(Interface element records)
##########

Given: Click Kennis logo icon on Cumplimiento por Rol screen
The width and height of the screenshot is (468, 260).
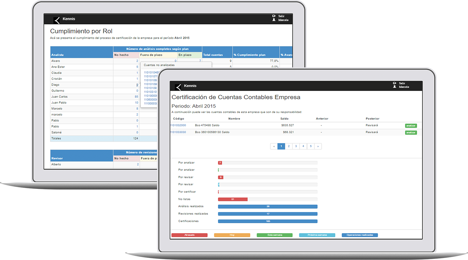Looking at the screenshot, I should pyautogui.click(x=57, y=20).
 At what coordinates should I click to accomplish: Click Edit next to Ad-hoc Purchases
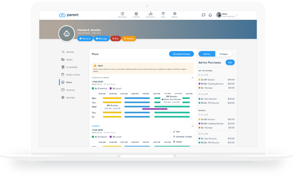coord(230,63)
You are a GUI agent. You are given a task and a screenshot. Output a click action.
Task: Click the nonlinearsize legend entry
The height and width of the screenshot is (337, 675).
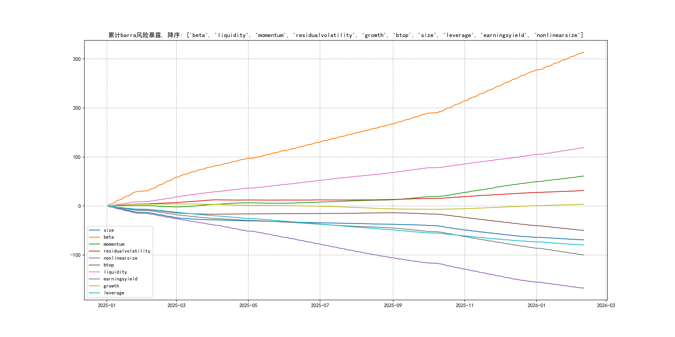[x=120, y=258]
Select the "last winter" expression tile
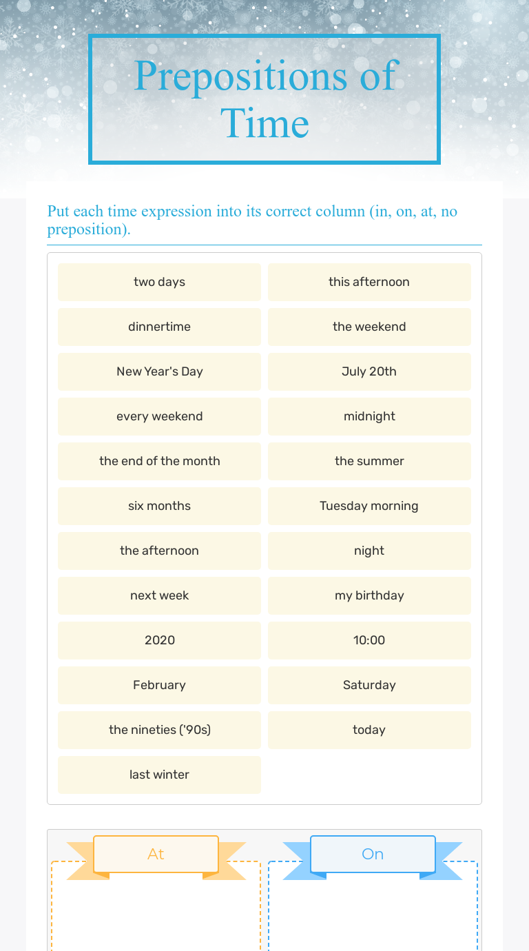529x951 pixels. pos(159,775)
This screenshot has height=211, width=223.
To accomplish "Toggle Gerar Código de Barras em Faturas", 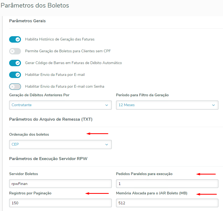I will pyautogui.click(x=15, y=63).
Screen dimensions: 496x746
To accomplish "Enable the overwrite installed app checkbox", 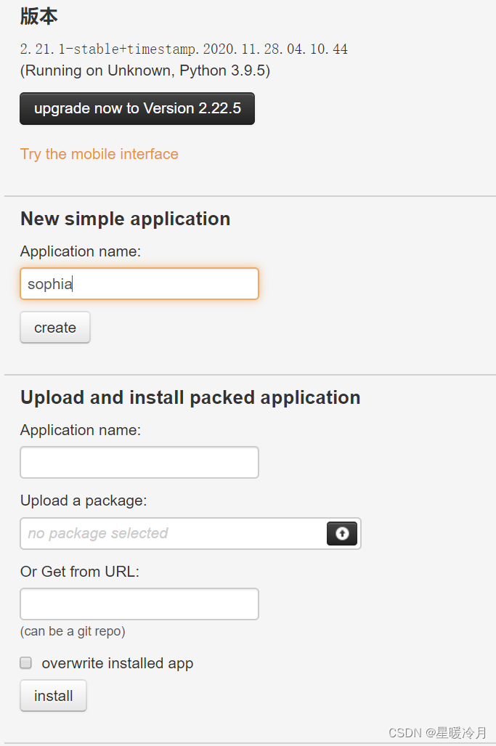I will point(26,662).
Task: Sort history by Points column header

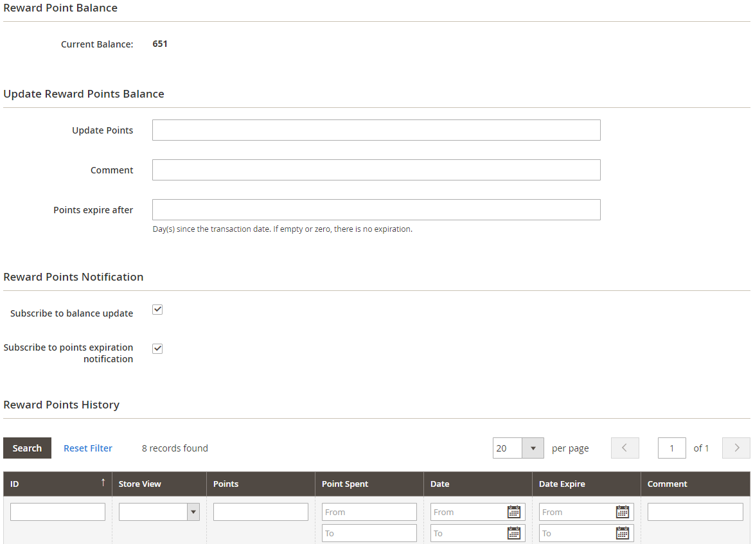Action: [260, 484]
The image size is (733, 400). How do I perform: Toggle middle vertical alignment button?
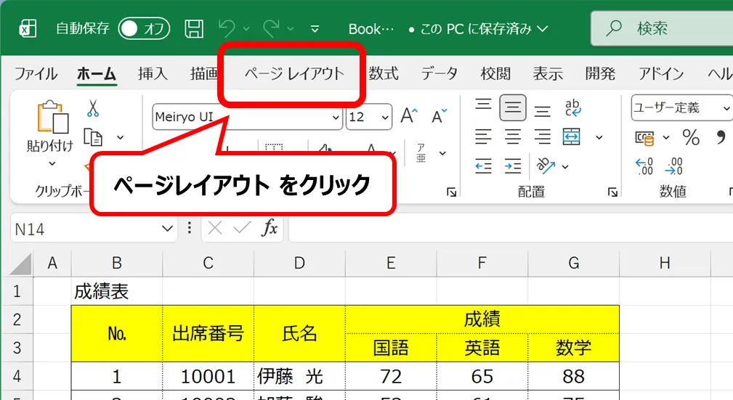pos(513,108)
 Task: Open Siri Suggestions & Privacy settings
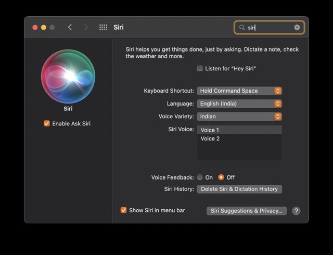point(247,211)
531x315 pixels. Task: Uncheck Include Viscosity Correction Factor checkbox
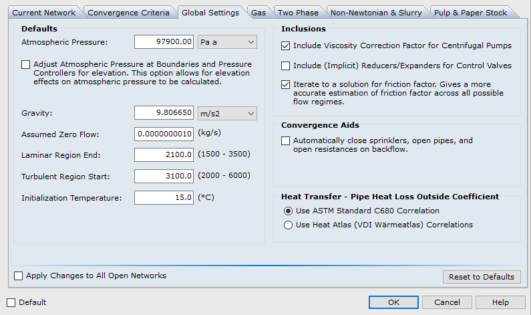(x=286, y=46)
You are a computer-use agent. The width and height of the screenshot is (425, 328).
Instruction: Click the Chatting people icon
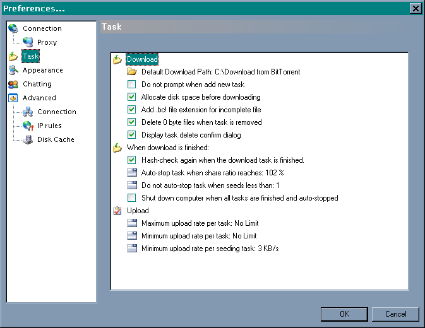[x=13, y=84]
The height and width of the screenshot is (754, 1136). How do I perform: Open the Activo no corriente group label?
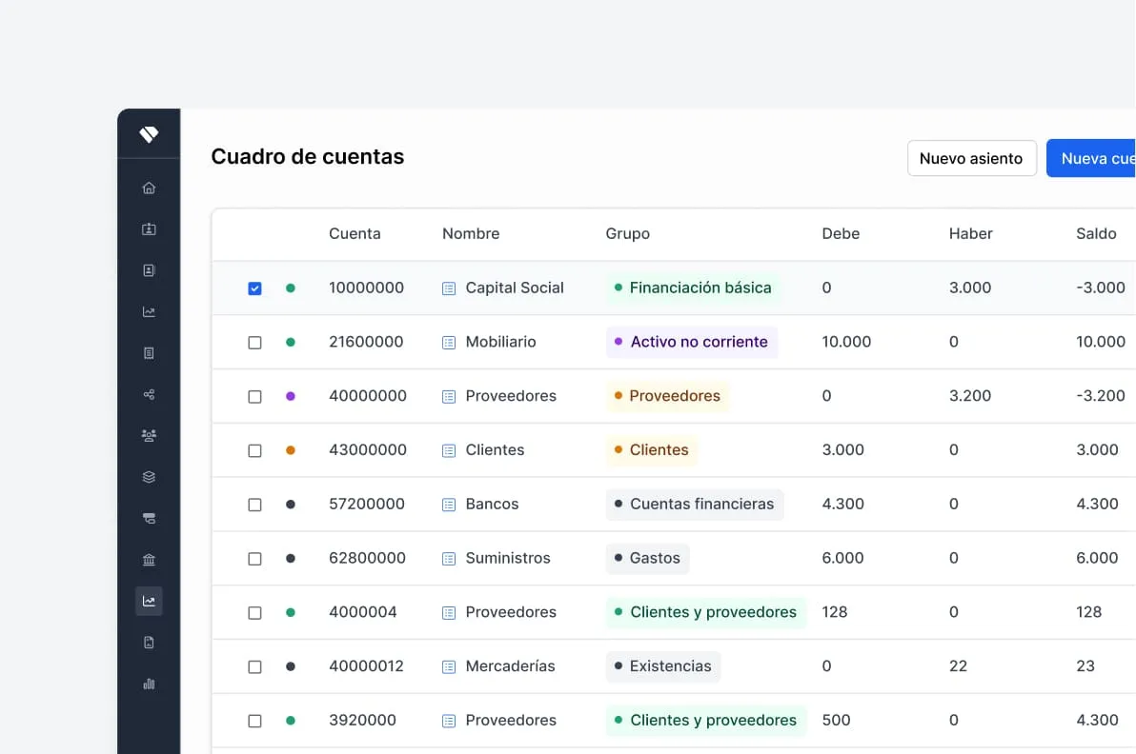point(691,341)
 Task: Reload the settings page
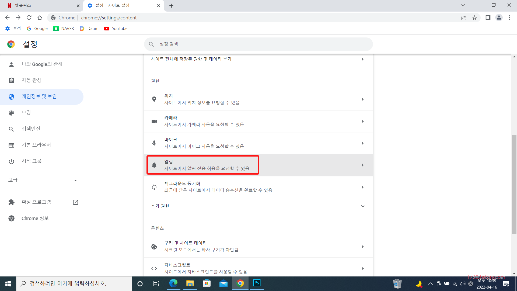[x=29, y=18]
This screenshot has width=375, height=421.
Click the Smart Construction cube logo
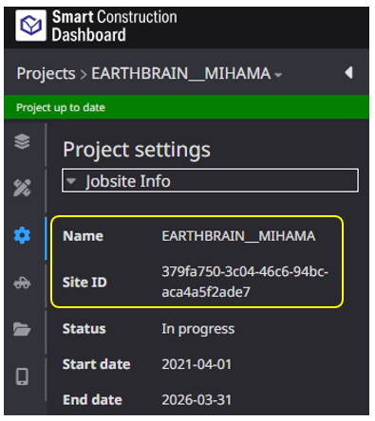pyautogui.click(x=30, y=26)
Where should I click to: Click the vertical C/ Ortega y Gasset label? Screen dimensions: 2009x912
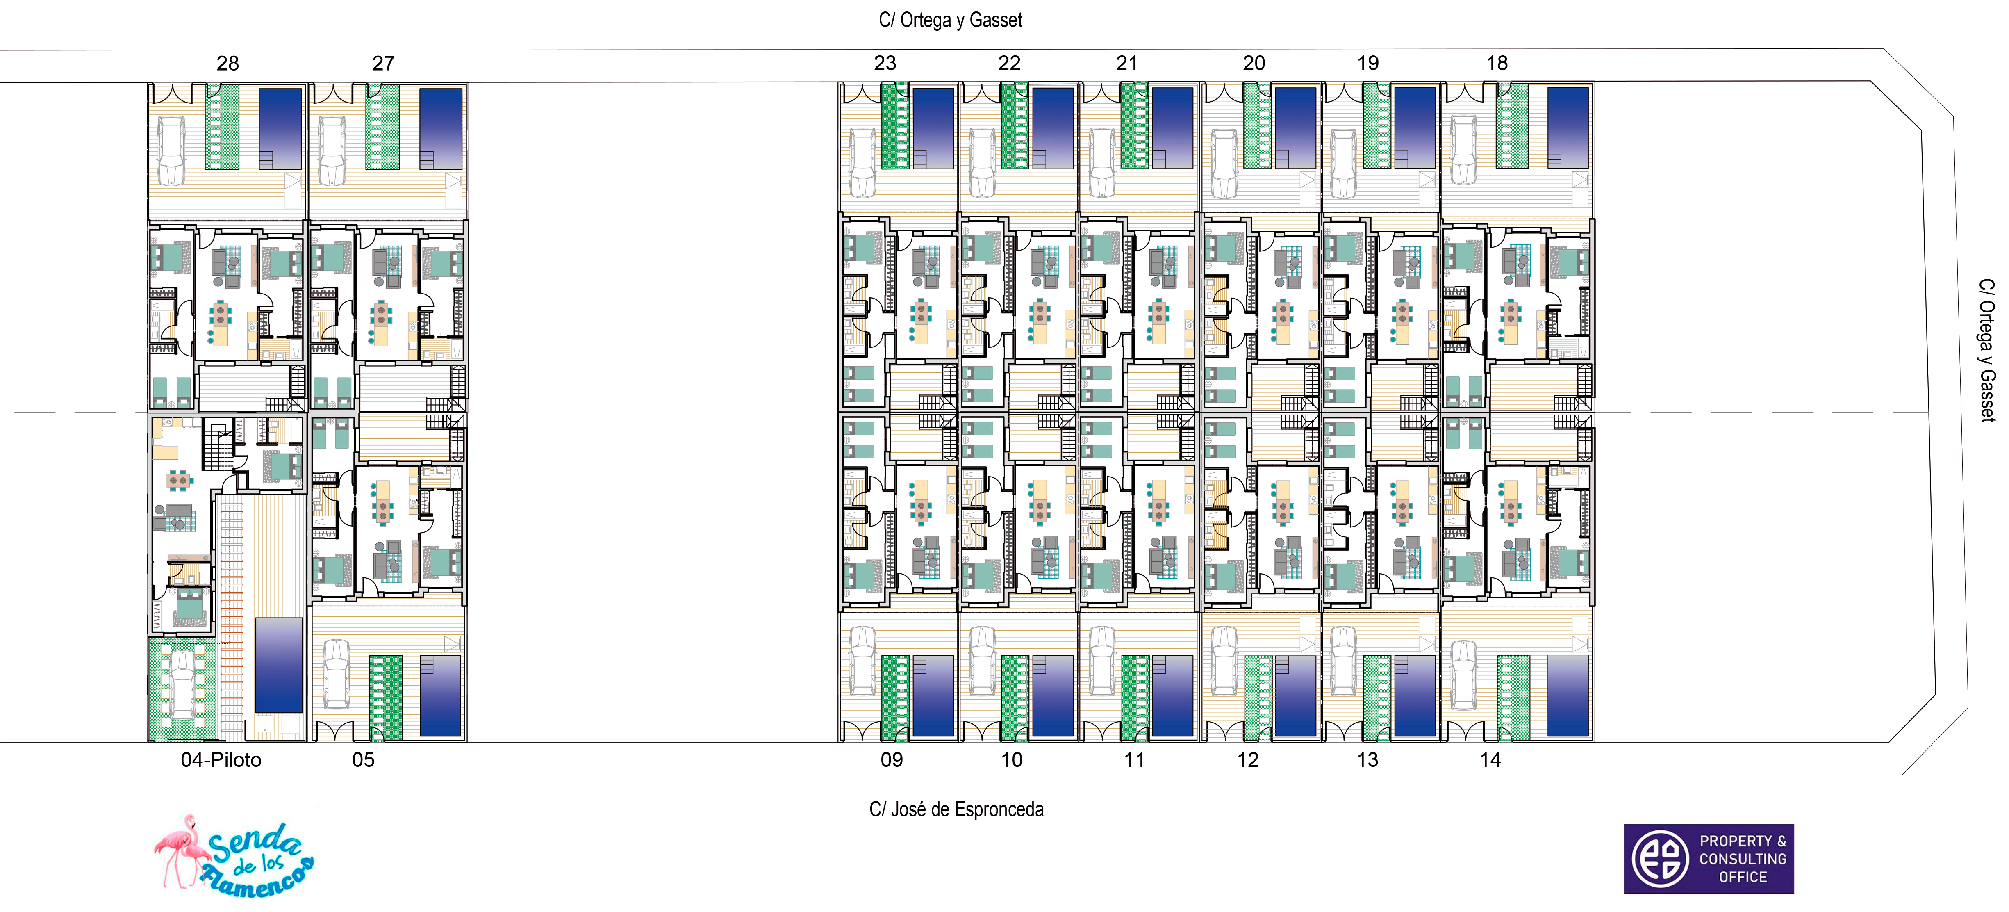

##########

### PROBLEM TO WORK ON
From the line containing "The height and width of the screenshot is (754, 1136)." through the end of the records, swap "Reload" for "Refresh" and leave everything else unchanged. Give back only those lines, without the pictures.

### EXERCISE RESULT
The height and width of the screenshot is (754, 1136). How do I perform: Open the Activo no corriente group label?
point(691,341)
 Task: Refresh the settings page
[x=29, y=18]
This screenshot has width=375, height=421.
Click the Smart Construction cube logo
pyautogui.click(x=30, y=26)
Where should I click to: Click the vertical C/ Ortega y Gasset label? Screen dimensions: 2009x912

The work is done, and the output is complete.